Preoperative capecitabine, oxaliplatin, and irinotecan in resectable gastric or gastroesophageal junction cancer: Pathological response as primary endpoint and FDG-PET predictions
Oncology Sep 11, 2017
Berenato R, et al. Â The safety and activity of capecitabine, oxaliplatin, and irinotecan (COI regimen) were assessed as a preoperative treatment for resectable gastric cancer (GC) or gastroesophageal junction (GEJ) cancer. In patients with resectable GC or GEJ cancer, COI combination was active with a manageable toxicity profile. In addition, fluorodeoxyglucose positron emission tomography/computed tomography (FDG-PET/CT) imaging as a surrogate biomarker of pathological response in this setting appeared fascinating. However, it required further investigation.
Methods
- The COI regimen for 4 cycles followed by restaging and gastroresection with D2 lymphadenectomy was used to treat patients affected by T3-T4/N0-N+/M0 GC/GEJ cancer.
- The clinicians scheduled four postoperative cycles.
- According to Becker et al. [Cancer 2003;98:1521-1530], the primary endpoint was pathological response rate.

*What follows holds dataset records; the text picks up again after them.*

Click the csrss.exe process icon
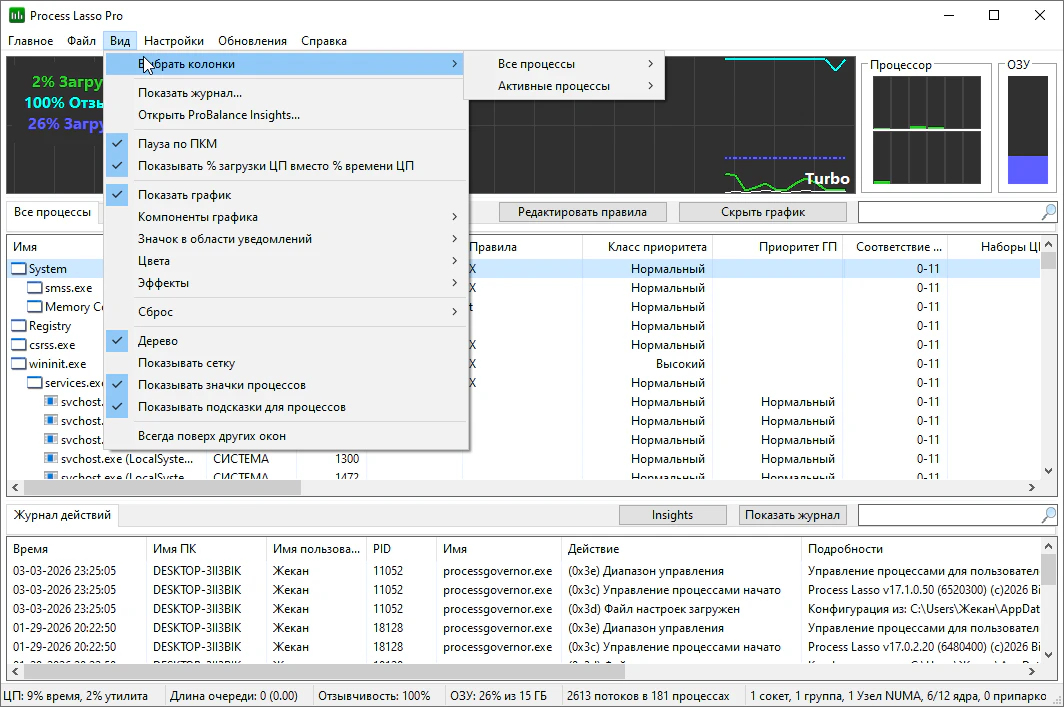 point(19,345)
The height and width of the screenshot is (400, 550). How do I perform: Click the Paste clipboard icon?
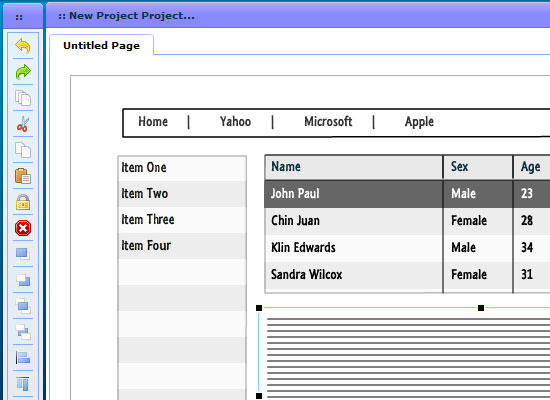click(23, 176)
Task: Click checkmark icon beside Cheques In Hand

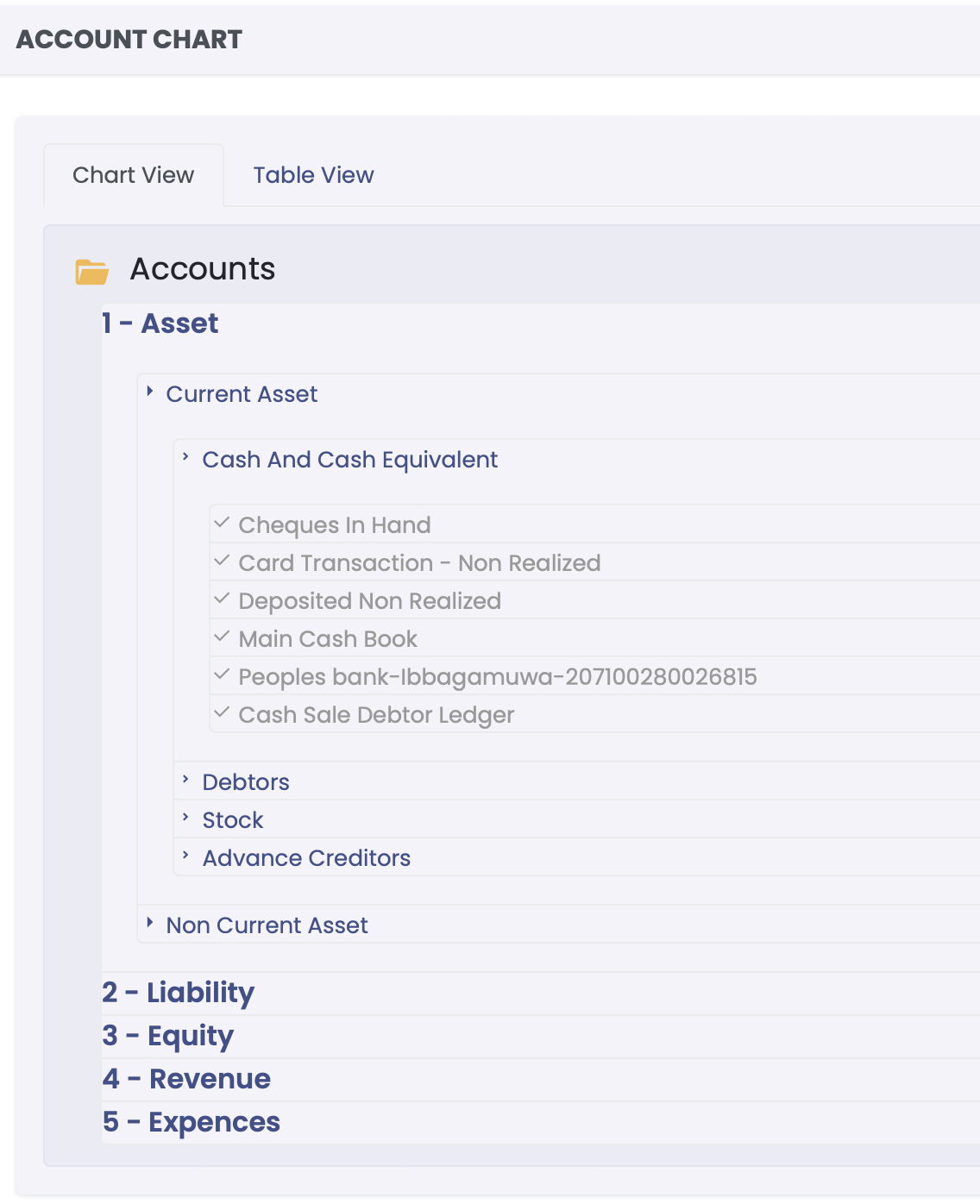Action: click(x=222, y=524)
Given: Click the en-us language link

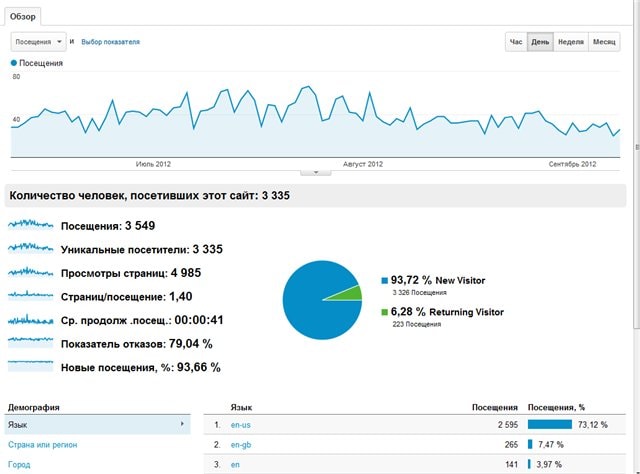Looking at the screenshot, I should [x=240, y=425].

- They appraised the potential role of fluorodeoxyglucose positron emission tomography/computed tomography (FDG-PET/CT) as a predictive biomarker of pathological tumor response in a subgroup of 19 evaluable patients.
Results
- 40 patients were enrolled, between January 2011 and October 2015.
- In addition, after the preoperative phase, 36 out of 40 patients (90%) were considered eligible for surgery: 12 patients (30%) achieved a pathological response.
- Diarrhea (27%), nausea (25%), and fatigue (17%) were the most frequent grade 3/4 adverse events.
- This study noticed grade 3 neutropenia in 7.5% of patients.
- A link was observed between a lower standard uptake value at baseline FDG-PET/CT and pathological response.